Let us be very clear about Iraq and Al-Qaeda. In the run-up to war in early 2003 there was not one single major intelligence agency that believed there was any institutional link between the regi
me of President Saddam Hussein and Al-Qaeda. God knows, the White House and the CIA did their level best to find one. But months of research, analysis, quizzing of informants and trawling through intercepted telephone conversations could find only occasional, exploratory contacts between Iraqi officials and Bin Laden’s followers, mostly from the time when he was living in Sudan in the early 1990s. By 2003 the consensus in the international intelligence community was that Saddam and Al-Qaeda were not on the same team.
The nearest anyone could come to a connection between them was the Islamist group Ansar Al-Islam and its protégé, Abu Mus’ab Al-Zarqawi. But Ansar Al-Islam had set up base close to the Iranian border in a remote, mountainous corner of Iraqi Kurdistan that was outside the control of Saddam’s forces. In August 2002 Western intelligence agencies believed they had tracked Al-Zarqawi to Baghdad; they believed the Iraqi authorities knew of his presence but they did not detect any signs of cooperation. Yet while there was little sign of Al-Qaeda activity in Saddam Hussein’s Iraq, within a year of invasion that country was to become the primary cause célèbre for Al-Qaeda and the international jihadi movement. The US-led invasion and occupation was to transform what was once a brutal, repressive but essentially secular dictatorship into the biggest live laboratory for terrorism. Iraq effectively became a recruiting agent for violent jihadi Islamists from all over the Arab world and even Europe.
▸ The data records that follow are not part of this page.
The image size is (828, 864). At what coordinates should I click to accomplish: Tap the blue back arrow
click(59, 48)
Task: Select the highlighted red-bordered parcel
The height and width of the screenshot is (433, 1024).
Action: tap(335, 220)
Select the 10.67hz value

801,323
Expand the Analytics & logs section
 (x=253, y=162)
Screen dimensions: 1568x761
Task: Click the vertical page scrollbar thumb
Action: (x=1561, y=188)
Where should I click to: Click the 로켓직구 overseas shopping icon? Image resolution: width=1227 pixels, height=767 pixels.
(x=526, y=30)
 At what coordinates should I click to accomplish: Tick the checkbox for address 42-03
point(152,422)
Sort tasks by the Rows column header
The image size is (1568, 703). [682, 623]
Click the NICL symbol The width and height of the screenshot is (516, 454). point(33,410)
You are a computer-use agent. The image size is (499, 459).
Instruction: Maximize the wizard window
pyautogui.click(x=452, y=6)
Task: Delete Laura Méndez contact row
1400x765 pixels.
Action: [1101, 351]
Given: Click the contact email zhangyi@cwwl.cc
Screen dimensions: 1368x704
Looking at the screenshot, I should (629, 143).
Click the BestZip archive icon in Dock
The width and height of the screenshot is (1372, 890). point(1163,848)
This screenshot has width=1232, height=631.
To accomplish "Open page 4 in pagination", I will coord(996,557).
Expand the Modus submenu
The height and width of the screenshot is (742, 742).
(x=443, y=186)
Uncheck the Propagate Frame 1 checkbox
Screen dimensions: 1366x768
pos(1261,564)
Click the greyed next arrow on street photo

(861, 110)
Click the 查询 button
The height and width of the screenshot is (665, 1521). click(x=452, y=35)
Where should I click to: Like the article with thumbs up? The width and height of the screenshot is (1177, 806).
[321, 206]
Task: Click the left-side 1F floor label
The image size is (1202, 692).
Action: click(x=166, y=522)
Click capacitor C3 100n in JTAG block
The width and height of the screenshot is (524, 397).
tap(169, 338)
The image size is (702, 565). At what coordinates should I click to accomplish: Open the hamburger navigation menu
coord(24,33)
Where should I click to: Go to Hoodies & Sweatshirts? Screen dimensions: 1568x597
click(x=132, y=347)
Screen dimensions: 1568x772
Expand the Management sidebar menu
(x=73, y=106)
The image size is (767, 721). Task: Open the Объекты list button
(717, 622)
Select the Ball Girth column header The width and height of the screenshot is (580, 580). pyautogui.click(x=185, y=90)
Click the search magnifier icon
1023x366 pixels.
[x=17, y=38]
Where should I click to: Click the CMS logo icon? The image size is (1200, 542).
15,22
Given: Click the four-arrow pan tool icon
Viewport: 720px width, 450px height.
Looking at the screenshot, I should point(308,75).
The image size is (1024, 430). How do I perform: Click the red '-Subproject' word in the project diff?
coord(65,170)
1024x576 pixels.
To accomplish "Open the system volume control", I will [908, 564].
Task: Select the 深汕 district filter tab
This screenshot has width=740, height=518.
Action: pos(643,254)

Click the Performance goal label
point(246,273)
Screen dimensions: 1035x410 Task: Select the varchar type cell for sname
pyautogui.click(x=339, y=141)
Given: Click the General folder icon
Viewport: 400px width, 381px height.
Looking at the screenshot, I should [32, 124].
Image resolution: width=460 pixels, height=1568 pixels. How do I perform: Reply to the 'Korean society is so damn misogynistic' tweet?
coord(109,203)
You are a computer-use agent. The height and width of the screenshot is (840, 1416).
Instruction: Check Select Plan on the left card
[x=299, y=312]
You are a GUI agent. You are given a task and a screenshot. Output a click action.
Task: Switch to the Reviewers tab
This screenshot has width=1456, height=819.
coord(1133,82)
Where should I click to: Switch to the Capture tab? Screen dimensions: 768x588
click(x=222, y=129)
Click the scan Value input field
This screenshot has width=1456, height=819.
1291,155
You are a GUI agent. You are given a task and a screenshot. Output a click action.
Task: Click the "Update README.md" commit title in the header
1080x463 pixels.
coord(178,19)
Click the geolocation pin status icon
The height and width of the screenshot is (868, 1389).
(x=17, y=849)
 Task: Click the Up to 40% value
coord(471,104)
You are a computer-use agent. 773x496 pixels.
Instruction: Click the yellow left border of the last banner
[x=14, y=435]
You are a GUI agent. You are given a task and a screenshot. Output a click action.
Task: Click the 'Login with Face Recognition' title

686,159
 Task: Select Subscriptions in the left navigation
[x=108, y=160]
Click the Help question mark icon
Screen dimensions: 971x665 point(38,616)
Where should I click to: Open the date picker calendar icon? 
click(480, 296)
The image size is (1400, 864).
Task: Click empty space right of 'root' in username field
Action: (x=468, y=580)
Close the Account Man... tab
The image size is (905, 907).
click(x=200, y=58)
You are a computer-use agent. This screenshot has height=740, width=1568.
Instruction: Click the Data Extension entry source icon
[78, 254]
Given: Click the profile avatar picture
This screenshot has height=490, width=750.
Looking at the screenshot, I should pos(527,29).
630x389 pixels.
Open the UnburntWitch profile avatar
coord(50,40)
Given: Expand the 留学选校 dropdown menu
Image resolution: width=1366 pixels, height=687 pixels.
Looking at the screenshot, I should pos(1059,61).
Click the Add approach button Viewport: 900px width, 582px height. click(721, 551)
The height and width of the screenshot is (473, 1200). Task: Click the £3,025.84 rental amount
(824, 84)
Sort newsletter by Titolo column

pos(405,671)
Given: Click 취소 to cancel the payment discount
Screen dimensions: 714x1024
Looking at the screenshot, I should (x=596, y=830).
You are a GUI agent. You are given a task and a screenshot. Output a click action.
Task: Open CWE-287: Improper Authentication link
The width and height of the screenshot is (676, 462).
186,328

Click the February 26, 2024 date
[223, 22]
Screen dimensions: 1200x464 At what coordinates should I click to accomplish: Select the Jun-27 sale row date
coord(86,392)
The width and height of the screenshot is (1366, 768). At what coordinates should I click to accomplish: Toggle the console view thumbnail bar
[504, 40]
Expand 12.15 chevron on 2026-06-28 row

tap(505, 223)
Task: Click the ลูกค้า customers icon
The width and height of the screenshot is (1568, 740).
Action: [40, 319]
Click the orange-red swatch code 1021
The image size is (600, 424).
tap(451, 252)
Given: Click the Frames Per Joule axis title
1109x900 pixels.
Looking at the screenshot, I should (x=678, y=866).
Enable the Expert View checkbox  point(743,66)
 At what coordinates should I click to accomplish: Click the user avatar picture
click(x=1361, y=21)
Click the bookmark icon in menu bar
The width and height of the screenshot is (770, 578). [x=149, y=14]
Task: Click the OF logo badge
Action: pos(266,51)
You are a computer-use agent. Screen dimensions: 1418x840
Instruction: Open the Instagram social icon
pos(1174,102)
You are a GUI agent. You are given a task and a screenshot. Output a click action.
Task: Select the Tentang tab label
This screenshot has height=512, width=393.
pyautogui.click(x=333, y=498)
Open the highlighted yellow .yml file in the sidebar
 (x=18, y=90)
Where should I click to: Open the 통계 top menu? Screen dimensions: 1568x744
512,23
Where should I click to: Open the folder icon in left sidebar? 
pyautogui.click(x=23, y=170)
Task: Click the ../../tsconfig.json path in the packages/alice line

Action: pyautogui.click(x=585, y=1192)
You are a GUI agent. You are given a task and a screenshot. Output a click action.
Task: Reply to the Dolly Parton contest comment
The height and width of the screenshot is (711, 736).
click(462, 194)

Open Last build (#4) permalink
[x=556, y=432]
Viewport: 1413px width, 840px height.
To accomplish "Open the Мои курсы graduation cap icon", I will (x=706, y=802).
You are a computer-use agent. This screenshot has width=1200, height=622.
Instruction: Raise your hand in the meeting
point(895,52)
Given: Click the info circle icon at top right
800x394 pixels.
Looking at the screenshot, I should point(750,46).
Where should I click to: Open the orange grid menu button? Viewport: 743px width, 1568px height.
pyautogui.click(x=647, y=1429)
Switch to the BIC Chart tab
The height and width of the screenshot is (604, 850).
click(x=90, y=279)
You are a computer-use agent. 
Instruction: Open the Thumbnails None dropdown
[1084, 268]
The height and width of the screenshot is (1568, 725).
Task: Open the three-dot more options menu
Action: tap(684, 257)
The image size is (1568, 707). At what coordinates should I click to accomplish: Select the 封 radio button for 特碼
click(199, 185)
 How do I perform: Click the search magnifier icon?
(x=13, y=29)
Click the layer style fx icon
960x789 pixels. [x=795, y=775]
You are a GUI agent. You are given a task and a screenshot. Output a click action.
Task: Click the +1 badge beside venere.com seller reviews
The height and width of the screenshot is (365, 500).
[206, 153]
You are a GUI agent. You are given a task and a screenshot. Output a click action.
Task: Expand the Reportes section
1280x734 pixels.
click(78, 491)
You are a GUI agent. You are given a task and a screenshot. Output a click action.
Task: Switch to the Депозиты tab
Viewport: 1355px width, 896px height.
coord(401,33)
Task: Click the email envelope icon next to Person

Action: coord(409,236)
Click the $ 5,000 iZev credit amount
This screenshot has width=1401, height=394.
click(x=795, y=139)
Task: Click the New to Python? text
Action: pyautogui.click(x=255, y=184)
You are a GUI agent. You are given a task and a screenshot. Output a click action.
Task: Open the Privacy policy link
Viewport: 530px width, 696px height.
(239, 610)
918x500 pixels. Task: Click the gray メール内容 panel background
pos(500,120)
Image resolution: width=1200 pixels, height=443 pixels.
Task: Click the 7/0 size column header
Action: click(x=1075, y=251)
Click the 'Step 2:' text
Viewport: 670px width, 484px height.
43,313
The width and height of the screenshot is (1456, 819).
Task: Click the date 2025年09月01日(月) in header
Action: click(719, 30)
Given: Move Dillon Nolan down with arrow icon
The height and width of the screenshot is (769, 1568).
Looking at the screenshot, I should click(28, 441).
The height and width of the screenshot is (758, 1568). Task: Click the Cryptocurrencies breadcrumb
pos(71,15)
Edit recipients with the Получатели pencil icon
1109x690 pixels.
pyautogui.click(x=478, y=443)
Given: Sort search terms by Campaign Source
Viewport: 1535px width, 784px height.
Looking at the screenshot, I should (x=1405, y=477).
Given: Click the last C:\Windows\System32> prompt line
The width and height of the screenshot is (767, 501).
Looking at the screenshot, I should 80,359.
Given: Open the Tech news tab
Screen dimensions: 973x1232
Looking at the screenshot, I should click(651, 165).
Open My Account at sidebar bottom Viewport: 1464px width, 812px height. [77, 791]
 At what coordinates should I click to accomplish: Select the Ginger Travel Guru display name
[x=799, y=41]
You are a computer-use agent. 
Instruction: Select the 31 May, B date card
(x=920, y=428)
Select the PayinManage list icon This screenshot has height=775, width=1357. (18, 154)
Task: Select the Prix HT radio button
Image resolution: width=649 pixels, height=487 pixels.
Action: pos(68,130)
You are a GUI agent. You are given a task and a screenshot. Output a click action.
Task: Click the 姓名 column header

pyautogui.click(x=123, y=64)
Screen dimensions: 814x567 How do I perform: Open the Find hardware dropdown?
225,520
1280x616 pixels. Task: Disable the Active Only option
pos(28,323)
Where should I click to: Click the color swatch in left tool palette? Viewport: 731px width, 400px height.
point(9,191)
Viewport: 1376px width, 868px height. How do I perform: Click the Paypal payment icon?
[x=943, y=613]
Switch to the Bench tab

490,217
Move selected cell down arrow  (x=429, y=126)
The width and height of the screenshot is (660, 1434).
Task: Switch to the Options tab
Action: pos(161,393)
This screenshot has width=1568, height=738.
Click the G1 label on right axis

I first entered Iraq by mistake. In the aftermath of the Gulf War that drove Saddam’s troops out of Kuwait in February 1991, the Iraq–Kuwait border was just a line on the map with little to demarcate it on the ground. I was running the Middle East office of the British merchant bank Flemings at the time and I had arrived in Kuwait to pick up the pieces of our Kuwaiti business after seven months of Iraqi occupation and six weeks of war. Over seven hundred Kuwaiti oil wells were blazing out of control, having been set on fire by retreating Iraqi troops as a last act of vandalism, and it had been a rocky final approach to the airport with the little Kuwait Airways Boeing jolting and shaking as we descended through the black smog.